• WHAT YOU ARE ASKED TO DO: Report each line of the records where "Given" occurs.

• RECORD SET:
+++

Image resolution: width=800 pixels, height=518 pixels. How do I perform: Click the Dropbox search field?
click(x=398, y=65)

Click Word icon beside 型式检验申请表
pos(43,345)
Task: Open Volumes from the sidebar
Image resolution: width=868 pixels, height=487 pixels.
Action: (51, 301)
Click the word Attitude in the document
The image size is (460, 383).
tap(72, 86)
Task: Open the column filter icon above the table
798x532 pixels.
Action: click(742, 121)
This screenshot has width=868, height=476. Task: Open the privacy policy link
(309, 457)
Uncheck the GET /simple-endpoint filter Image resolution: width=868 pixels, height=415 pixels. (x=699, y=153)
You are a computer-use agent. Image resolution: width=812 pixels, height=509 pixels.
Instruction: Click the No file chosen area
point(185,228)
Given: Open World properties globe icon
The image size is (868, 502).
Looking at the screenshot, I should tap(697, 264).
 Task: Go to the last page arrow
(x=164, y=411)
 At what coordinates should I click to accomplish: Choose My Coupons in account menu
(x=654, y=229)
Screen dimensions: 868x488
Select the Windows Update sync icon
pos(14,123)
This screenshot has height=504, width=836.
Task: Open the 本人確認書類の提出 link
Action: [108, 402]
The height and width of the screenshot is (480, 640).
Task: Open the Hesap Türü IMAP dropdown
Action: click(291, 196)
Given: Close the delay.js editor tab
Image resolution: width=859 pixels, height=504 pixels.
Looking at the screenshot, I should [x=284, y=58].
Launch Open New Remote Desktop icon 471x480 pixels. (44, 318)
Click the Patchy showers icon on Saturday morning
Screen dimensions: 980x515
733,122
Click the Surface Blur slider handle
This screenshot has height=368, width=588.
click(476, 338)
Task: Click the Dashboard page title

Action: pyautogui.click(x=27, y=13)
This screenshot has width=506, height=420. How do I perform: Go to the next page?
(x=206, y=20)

+++

• ANSWER AREA:
Given: Open World properties globe icon
Given: Close the delay.js editor tab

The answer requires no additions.